■ **WORK TASK**
Only one stretch of the data below is needed. Output the lines from the one with "Tecnici di zona, vicino a te (122, 272)" up to and including the one with "Pandino (336, 2153)", exactly as they stand.

-- DATA RECORDS follows --

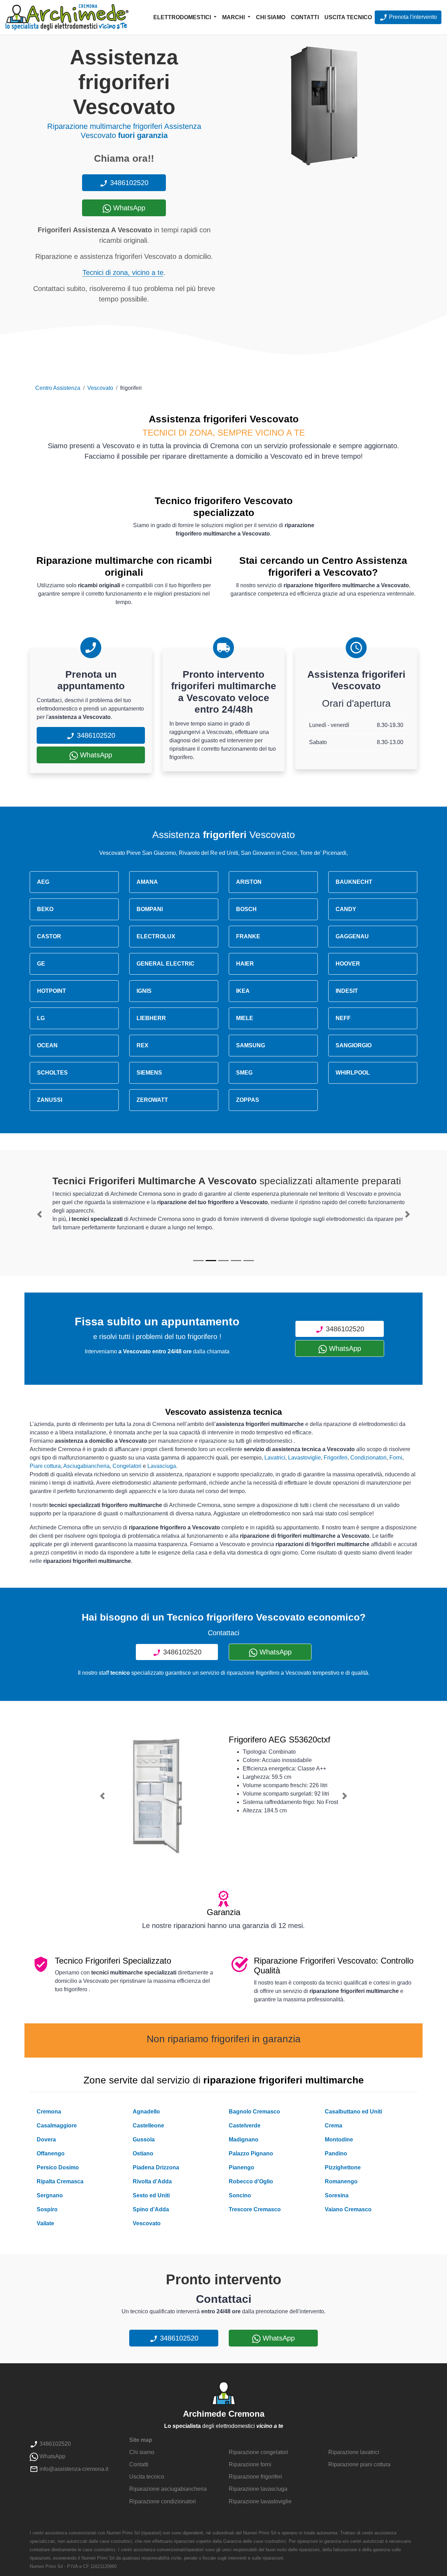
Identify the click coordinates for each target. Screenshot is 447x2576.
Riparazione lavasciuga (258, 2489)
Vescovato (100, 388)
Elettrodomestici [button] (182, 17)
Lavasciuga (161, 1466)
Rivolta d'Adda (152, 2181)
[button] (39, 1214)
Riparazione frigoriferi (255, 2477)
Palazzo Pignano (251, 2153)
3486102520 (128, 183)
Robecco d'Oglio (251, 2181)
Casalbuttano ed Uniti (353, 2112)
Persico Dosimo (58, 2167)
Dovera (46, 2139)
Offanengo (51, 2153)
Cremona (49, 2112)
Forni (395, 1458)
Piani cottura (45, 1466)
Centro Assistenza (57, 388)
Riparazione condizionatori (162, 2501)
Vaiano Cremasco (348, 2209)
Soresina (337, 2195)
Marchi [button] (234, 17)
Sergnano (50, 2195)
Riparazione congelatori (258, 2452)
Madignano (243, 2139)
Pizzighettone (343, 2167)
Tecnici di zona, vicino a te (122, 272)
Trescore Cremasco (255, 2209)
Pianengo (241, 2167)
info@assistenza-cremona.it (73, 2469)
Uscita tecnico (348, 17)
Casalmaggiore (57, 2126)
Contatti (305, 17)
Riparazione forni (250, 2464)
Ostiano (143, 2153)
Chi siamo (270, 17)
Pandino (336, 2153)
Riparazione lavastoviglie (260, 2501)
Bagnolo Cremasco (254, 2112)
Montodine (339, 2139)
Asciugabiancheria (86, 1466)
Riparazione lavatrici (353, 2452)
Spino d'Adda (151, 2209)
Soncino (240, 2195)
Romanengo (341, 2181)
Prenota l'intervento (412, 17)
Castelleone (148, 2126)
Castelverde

-- DATA RECORDS concluded --

■ **REPLY TO THE TASK**
Tecnici di zona, vicino a te (122, 272)
Trescore Cremasco (255, 2209)
Pianengo (241, 2167)
info@assistenza-cremona.it (73, 2469)
Uscita tecnico (348, 17)
Casalmaggiore (57, 2126)
Contatti (305, 17)
Riparazione forni (250, 2464)
Ostiano (143, 2153)
Chi siamo (270, 17)
Pandino (336, 2153)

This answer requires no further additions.